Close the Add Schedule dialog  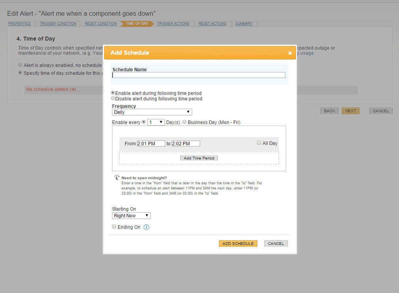[290, 52]
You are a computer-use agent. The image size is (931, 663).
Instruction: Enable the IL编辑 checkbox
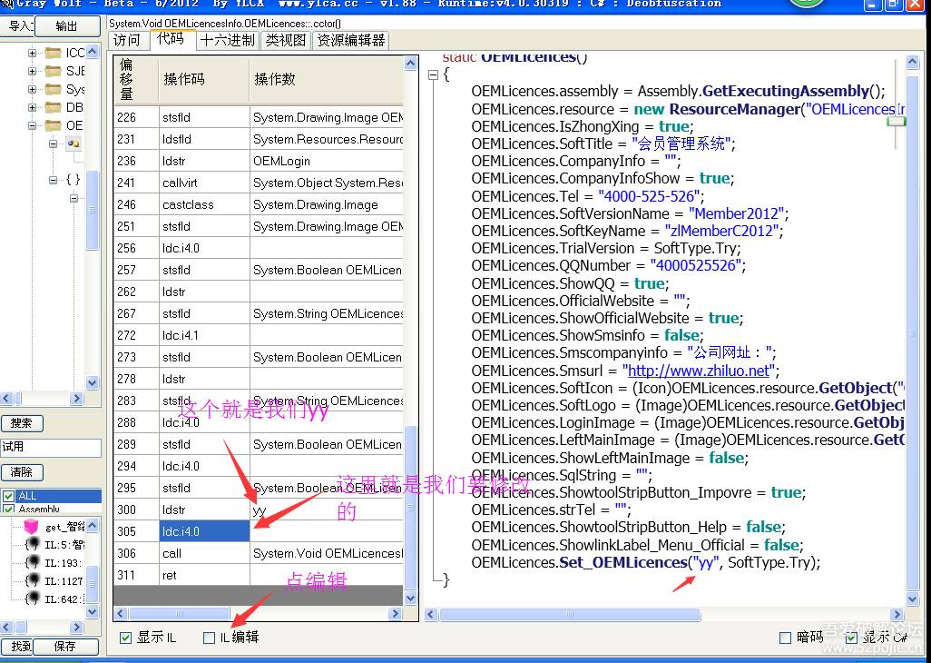pyautogui.click(x=210, y=638)
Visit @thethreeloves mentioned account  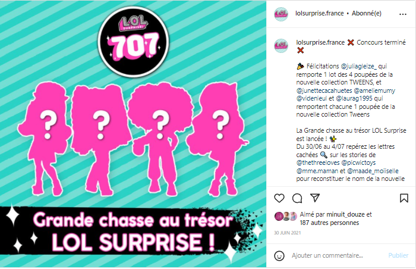317,162
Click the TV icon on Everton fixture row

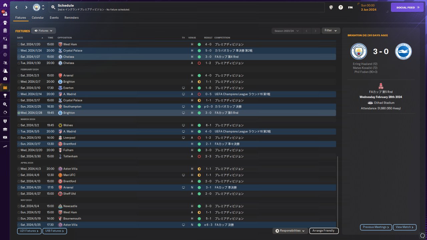(183, 88)
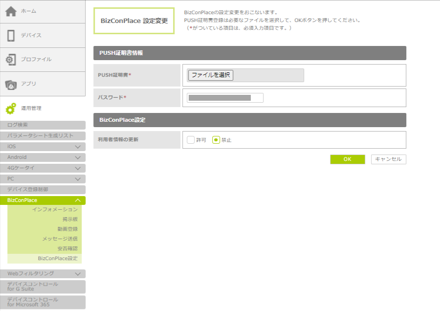Click the パスワード input field
440x311 pixels.
(225, 98)
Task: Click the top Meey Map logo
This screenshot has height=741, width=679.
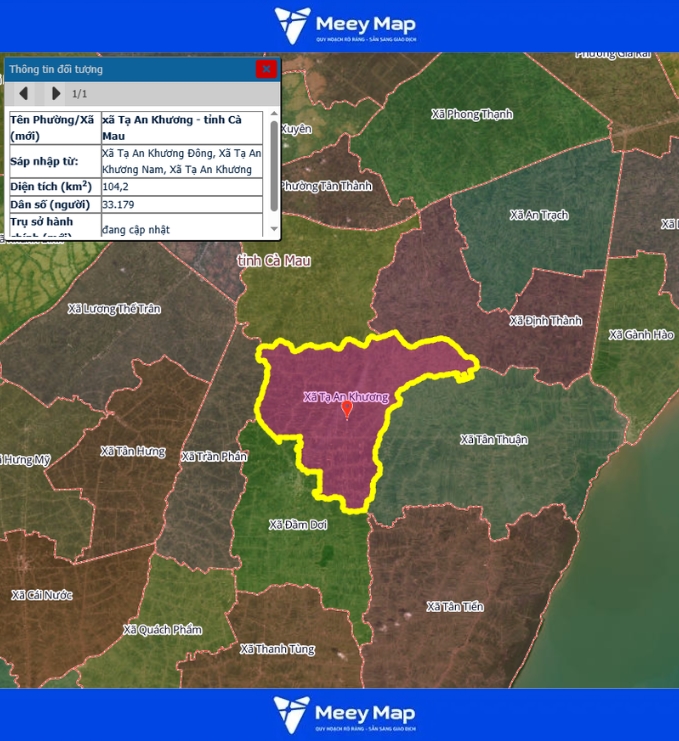Action: tap(345, 26)
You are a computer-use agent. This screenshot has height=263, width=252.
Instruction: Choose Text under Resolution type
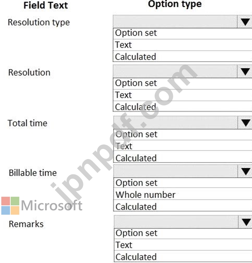(x=183, y=45)
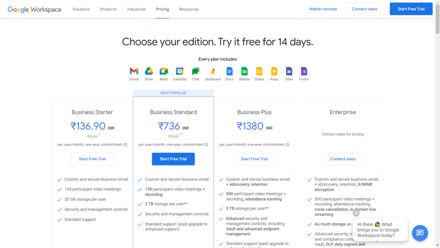Click the Google Forms icon
Image resolution: width=440 pixels, height=248 pixels.
click(x=304, y=71)
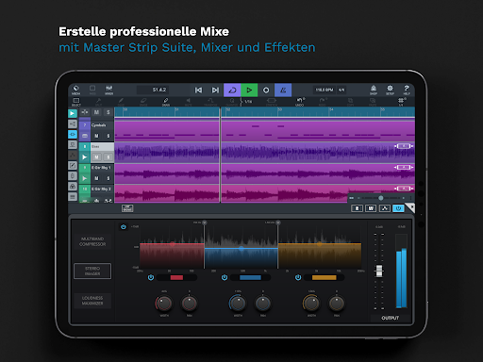Click the automation Write W button
This screenshot has width=483, height=362.
click(x=371, y=208)
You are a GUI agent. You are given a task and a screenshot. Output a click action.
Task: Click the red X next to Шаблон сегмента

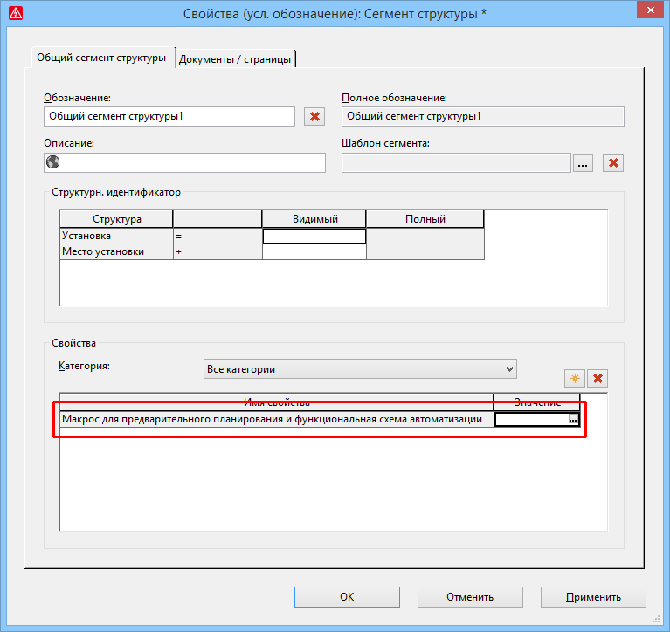point(614,162)
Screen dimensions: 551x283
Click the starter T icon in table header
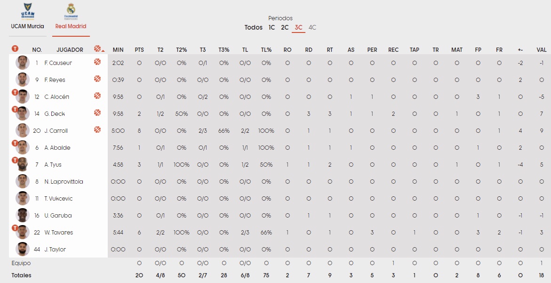click(15, 49)
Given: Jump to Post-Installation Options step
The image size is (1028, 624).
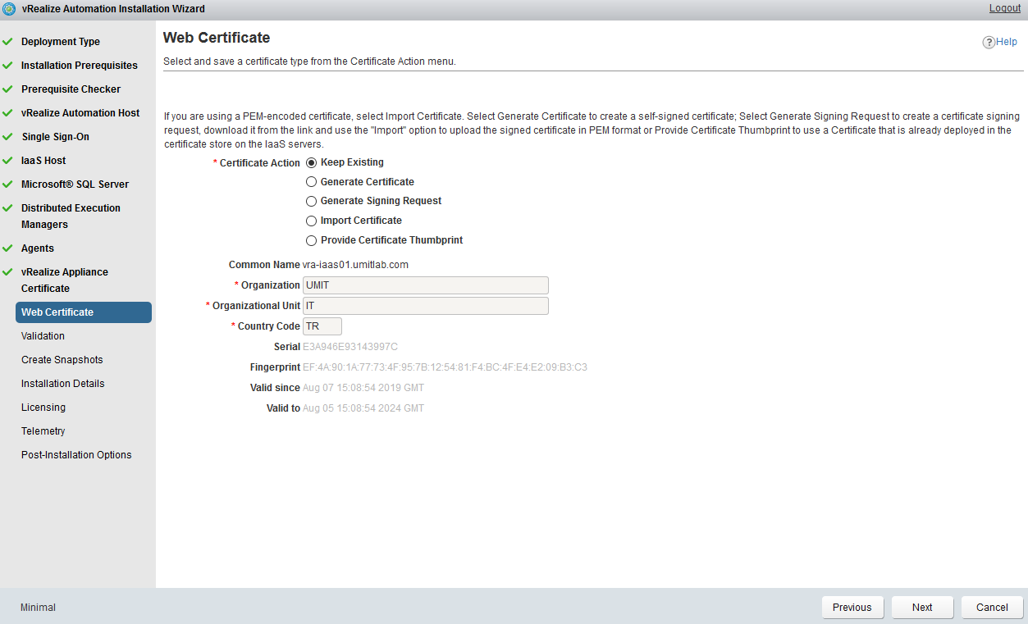Looking at the screenshot, I should click(x=76, y=455).
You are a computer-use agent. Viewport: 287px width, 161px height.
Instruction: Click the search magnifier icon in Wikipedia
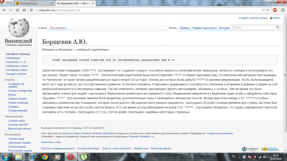point(278,28)
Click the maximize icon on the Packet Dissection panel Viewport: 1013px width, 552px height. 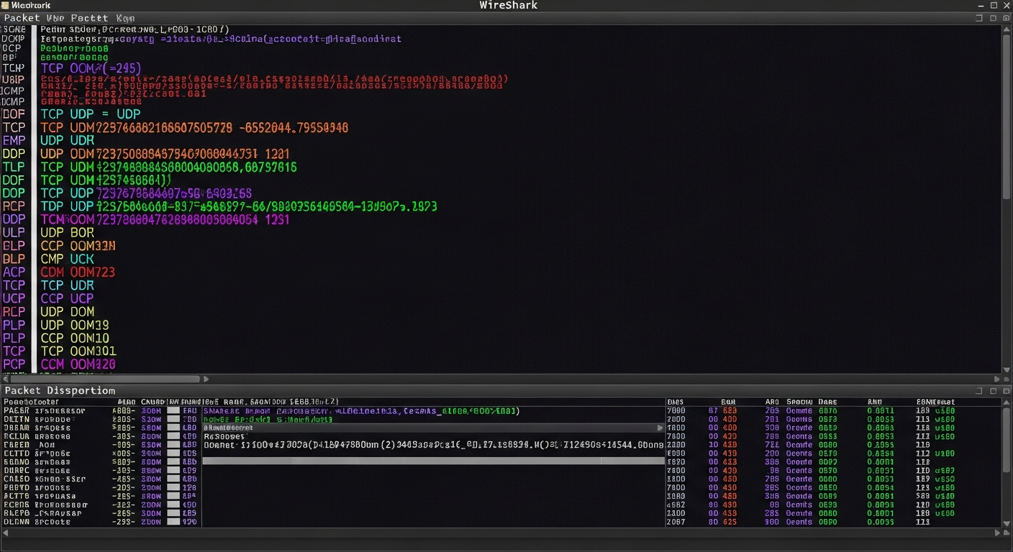(x=993, y=390)
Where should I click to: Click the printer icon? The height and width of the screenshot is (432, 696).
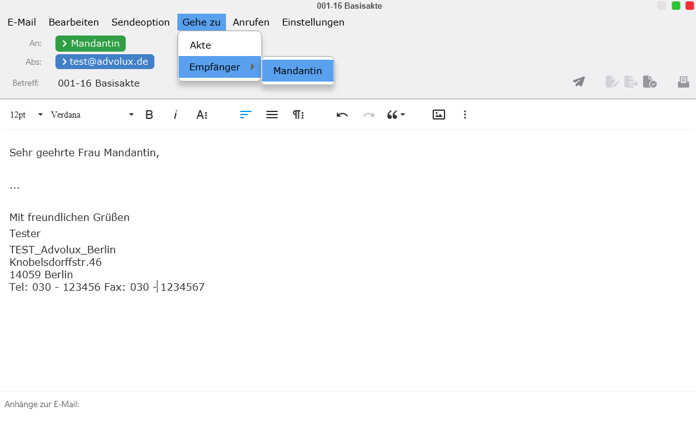point(683,82)
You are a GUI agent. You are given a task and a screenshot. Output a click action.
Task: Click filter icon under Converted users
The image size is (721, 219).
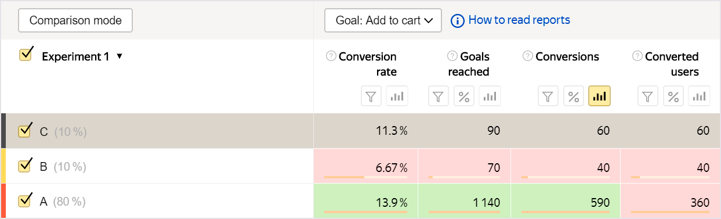[x=648, y=96]
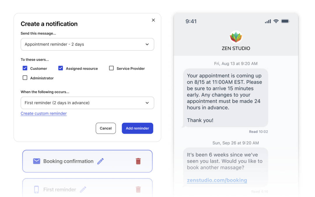Enable the Service Provider checkbox

tap(111, 68)
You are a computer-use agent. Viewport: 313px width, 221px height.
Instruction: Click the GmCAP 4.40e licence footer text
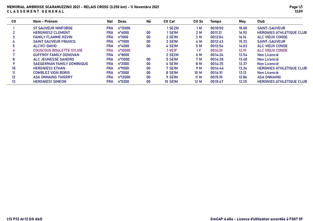(256, 219)
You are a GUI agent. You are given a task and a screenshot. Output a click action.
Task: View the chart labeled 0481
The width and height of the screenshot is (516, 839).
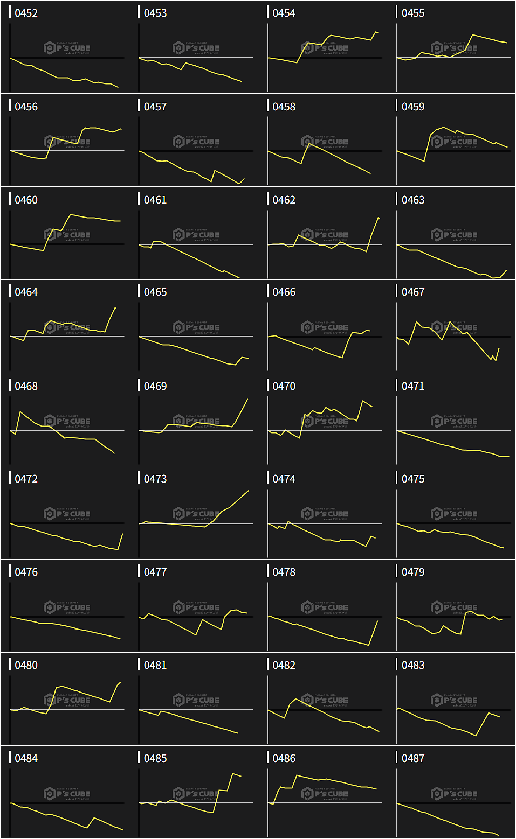coord(194,699)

++++++++++++++++++++

Activity: Begin with the line that contains "Task: View the chart labeled 0481" and repeat every line through the end of the data, exactly and only those lines, leaving out the pictures.

Answer for this exercise:
Task: View the chart labeled 0481
The width and height of the screenshot is (516, 839).
coord(194,699)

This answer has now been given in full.